Video and Audio

How to Overcome Sleepiness in Meditation

Nayaswami Padma
May 10, 2022

Nayaswami Padma shares an excerpt from Swami Kriyananda's autobiography The New Path, the chapter, "Work vs Meditation." For most of us, sleepiness creeps sometimes into our meditation practice. How do we keep ourselves from falling asleep?

Transcript

Nayaswami Padma

 

Good afternoon, everyone. My name is Nayaswami Padma, and I'm here today to bring you the excerpt from the original teachings of Paramhansa Yogananda. In this case, I'm still reading out of Swami Kriyananda's autobiography, The New Path, in the section where he writes about his years living with Yogananda.  And this is still in the chapter called Work Versus Meditation.

What to Do About Sleep in Meditation

The excerpt says that "For some time during my first year at Mount Washington, I was disturbed by periods of almost obsessive sleepiness during meditation. I no sooner sat for meditation then the nodding began. One day, I felt particularly joyous inside and was looking forward eagerly to the evening’s meditation. But to my immense disgust, the moment I started to meditate, drowsiness descended on me again like a thick fog. I was furious."

“Since you insist on so much sleeping, I scolded my mind, I'm not going to let you sleep at all. I stayed up all that night, typing letters, walking about the grounds, drinking tea, anything to beat down my insistent craving for sleep."

"When daylight came, I went out and worked hard in the garden. By the following evening, my mind had become so submissive, terrified, I imagined, lest it be abused, with sleeplessness a second night, that my meditative drowsiness ceased completely, never to bother me again, for many months.”

 

This is a very important teaching for those of us who meditate. I know for myself, well, and I'm sure for most everyone that I know. There is always a test that comes at some point, with drowsiness with sleepiness. And how do we keep ourselves from falling asleep during our meditation nodding off?

I can tell you so many meditations, I sit in even to this day where I, you know, when you open your eyes, even briefly, you see your friends just sort of nodding off. And it's the nodding that's the sure clue to the fact that they're inwardly asleep and not alert with the wide awake energy and attention that meditation requires.

And so, I know for myself, I didn't go to the extreme that Swami Kriyananda went with telling his mind that it wasn't going to be allowed to sleep, lest it falls asleep during meditation, again, sort of speaking to the mind as if it's another person within us, and certainly sticking to his guns. But for myself, I promised myself that if I become aware of the fact that I'm starting to feel sleepy, that I would rather stop that particular meditation and try again after having been rested than to create the habit of falling asleep during meditation. It's a deadly habit. And it is so very hard to overcome that particular habit.

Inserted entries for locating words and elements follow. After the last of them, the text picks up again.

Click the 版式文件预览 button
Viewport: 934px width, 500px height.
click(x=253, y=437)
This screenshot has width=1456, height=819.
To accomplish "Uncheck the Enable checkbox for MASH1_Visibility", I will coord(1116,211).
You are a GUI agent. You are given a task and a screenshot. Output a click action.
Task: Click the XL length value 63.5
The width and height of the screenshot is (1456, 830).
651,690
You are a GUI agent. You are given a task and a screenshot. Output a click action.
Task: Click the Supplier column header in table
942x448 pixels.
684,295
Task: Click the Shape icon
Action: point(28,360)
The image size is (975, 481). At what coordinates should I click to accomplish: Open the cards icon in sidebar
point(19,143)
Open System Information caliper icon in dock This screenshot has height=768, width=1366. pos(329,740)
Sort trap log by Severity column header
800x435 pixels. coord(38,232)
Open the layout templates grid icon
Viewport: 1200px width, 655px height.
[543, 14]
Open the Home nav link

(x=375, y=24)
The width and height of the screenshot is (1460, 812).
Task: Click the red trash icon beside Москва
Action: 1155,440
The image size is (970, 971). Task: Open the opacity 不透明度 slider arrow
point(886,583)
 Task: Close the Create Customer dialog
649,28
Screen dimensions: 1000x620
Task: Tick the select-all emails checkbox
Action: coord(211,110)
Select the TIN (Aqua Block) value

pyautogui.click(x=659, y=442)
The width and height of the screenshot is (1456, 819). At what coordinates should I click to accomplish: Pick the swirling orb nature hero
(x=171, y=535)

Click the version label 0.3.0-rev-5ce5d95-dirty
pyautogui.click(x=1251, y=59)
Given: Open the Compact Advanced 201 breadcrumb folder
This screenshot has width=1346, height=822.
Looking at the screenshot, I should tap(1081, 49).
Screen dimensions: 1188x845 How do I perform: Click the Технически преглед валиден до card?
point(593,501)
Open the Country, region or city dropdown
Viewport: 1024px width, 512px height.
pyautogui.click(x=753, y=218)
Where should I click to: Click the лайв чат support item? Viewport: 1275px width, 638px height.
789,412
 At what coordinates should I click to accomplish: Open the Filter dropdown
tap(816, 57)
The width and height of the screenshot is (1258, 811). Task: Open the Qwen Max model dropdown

Of course, ideally, we're not ever falling asleep during meditation, but most of us deal with periods of that at some point or another in our meditative lives. And so, feeling okay about disciplining ourselves in whatever form it takes rather than allowing the habit to persist. Because what happens to most people who have actually fallen into that habit they're no longer aware of the fact that they're sleeping during meditation, and if somebody prods them awake, they think, how rude is that I, you know, why are they nudging me during my meditation? I wasn't sleeping. Not aware that it was the nodding off that surely gave them away because the habit had become so overpoweringly consistent in their lives that it took over; it became meditation. And, of course, being asleep is not meditation.

Yogananda would sometimes before his lectures that he would give it come running out and say, how feels everybody? Awaken and ready. How is everybody? Awaken and ready. It takes that kind of alertness, awakeness. In fact, if sleep is a challenge that you're dealing with, why not try that? When you sit down to meditate, ask yourself that question, how feels everyone? You feel like you're talking to yourself, awake and ready. It's worth it.

Whatever it takes, find your own solutions to it. But as I said, it's better to stop a sleepy meditation than it is to continue creating that sleepy habit for ourselves. I remember there was this one story I heard if I can try to recollect it, but it was a young disciple of Yogananda who came down to breakfast. And he said you didn't sleep today. I mean, sorry you didn't meditate this morning; you didn't meditate today. And she said, oh, but Master, I meditated a full hour. And he said you were inattentive in your meditation, and therefore you weren't actually meditating.

So that's such an important thing to remember that when we fall asleep in our meditation, it does not count as meditation time. It does count for sleepy time. And so finding ways to maybe have shorter meditations, maybe having different times of the day that we're meditating, finding those ways in which we can remain alert, awake and ready, fully conscious and focused during our meditations.

Joy to you. And we're starting this week to have these programs on Tuesdays and Thursdays of every week only. And so, I will see you again on Thursday. Blessings, bye-bye now.